Dagegen erinnern sich Kulturbeflissene mit inzwischen ergrauten Schläfen vermutlich eher an Gustav René Hockes Buch aus rowohlts deutscher enzyklopädie, das um 1960 die Bildungsszene beherrschte: »Die Welt als Labyrinth. Manier und Manie in der europäischen Kunst«2. Zwar fand man darin nur wenige konkrete Beweise für den behaupteten Labyrinth-Kult der Menschheit3, aber das entdeckte Menschheits- und Weltsymbol blieb für die Eingeweihten in der Folgezeit ein wesentlicher Bestandteil ihres geistigen Haushalts. Damals erkannte man Franz Kafka als »Dichter des Labyrinths«4 und entdeckte den Manierismus der Romantiker als Manifestationen des Labyrinthischen5. Im Katalog zu der Ausstellung »Labyrinthe. Phantastische Kunst vom 16. Jahrhundert bis zur Gegenwart« (Berlin 1966/67) las man über den Begriff des Phantastischen: »Die Welt der Phantasie, die von den Künstlern ins Bild gesetzt wird, verfügt über noch weitere kennzeichnende Attribute. Sie ist irreal, unlogisch, traumhaft, visionär, utopisch, geheimnisvoll, grotesk, absurd, zwielichtig, vieldeutig und unsicher, sie ist labyrinthisch...«6 Wenn das nicht phantastisch ist!

Einen ganz anderen Zugang zum Phänomen des Labyrinths gewannen zu dieser Zeit unsere angelsächsischen Nachbarn. Im traditionellen Land der »Mazes and Labyrinths«7 (so der Titel des Klassikers unter den Labyrinthbüchern, veröffentlicht von William Henry Matthews im Jahre 1922kam es nach einer zeitbedingten Flaute zu einer Renaissance der Gartenlabyrinthe und in eins damit zu einem gesteigerten Interesse an allem Geheimnisvollen, das seit den Tagen des Königs Minos das Labyrinth umwittert. Es war der englische Bildhauer Michael Ayrton, der seit 1956, dem Jahr seines mystischen Erlebnisses am legendären Ort des sibyllinischen Orakels in Cumae (Italien), für ein größeres Publikum die Wiederentdeckung des Labyrinth-Symbols einleitete. Mit seinem monumentalen Irrgarten im amerikanischen Arkville schuf er 1969 ein originelles Vorbild für moderne Anlagen. »Ich erbaute das Labyrinth«, so nannte der neue Daidalos die fiktive Autobiographie des mythischen Maze Makers, seines Vorbildes8. Seine Bücher trugen die Idee vom Labyrinth-Bau in alle Welt.
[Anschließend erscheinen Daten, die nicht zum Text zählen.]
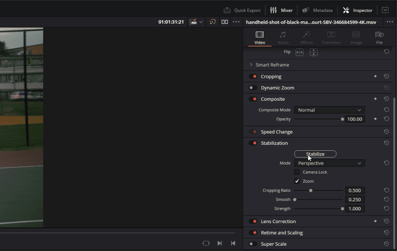
Task: Reset the Stabilization settings
Action: (386, 143)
Bild: Michael Ayrton: Arkville Maze, New York State

(mit 10 Fuß hohen Ziegelmauern und Bronzeskulpturen des Minotaurus sowie des Dädalus und Ikarus im Zentrum).

Im kontinentalen Europa entwickelte sich derweil in aller Stille eine -- sagen wir -- fortgeschrittene historische »Labyrinthologie«. Ihre vorzeigbaren Ergebnisse traten im Sommer 1981 ans Licht der Öffentlichkeit: Der in München lebende Jurist und Kunstwissenschaftler Hermann Kern organisierte im Mailänder Palazzo della Permanente eine vielbeachtete Ausstellung, deren Katalog er zu der bisher umfassendsten Dokumentation des Urbilds »Labyrinth« ausarbeitete: »Labyrinthe. Erscheinungsformen und Deutungen. 5000 Jahre Gegenwart eines Urbilds«9. Die erfolgreiche Ausstellung sollte in deutschen Städten wesentlich erweitert präsentiert werden, aber ihr kundiger und einfallsreicher Urheber und Promotor wurde 1984 von tödlicher Krankheit überrascht.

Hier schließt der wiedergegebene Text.